Stored data:
· · · ·

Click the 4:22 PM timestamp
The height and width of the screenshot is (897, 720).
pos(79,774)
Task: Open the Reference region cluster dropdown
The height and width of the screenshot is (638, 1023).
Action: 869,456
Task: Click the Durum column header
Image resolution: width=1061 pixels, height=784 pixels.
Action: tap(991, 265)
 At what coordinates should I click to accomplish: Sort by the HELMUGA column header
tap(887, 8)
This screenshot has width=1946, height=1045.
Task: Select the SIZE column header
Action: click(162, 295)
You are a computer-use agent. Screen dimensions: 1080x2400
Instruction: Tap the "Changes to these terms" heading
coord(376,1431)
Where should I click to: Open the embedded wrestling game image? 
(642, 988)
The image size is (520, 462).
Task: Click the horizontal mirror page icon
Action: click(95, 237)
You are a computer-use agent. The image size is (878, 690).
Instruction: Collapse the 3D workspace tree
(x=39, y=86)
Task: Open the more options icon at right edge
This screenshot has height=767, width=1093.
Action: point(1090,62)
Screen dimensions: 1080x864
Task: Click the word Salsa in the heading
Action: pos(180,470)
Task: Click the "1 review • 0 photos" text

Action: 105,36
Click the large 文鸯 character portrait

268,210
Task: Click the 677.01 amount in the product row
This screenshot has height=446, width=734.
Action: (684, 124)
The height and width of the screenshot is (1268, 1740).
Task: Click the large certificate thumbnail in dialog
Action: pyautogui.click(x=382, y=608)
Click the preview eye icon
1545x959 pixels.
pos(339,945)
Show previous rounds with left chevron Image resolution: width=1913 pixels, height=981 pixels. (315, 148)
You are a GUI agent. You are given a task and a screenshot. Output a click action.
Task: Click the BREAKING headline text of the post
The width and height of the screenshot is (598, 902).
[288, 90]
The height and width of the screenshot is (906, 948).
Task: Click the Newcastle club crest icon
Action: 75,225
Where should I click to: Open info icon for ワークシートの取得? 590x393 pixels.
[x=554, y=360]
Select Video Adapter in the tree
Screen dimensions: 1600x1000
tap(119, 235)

· · · ·

### Brief
Look back at the entries above. Retype the line with "You are a computer-use agent. The", the line with "Task: Click the BREAKING", and all lines in between.

### Task answer
You are a computer-use agent. The image size is (878, 690).
Instruction: Collapse the 3D workspace tree
(x=39, y=86)
Task: Open the more options icon at right edge
This screenshot has height=767, width=1093.
Action: point(1090,62)
Screen dimensions: 1080x864
Task: Click the word Salsa in the heading
Action: pos(180,470)
Task: Click the "1 review • 0 photos" text

Action: 105,36
Click the large 文鸯 character portrait

268,210
Task: Click the 677.01 amount in the product row
This screenshot has height=446, width=734.
Action: (684, 124)
The height and width of the screenshot is (1268, 1740).
Task: Click the large certificate thumbnail in dialog
Action: pyautogui.click(x=382, y=608)
Click the preview eye icon
1545x959 pixels.
pos(339,945)
Show previous rounds with left chevron Image resolution: width=1913 pixels, height=981 pixels. (315, 148)
You are a GUI agent. You are given a task and a screenshot. Output a click action.
Task: Click the BREAKING headline text of the post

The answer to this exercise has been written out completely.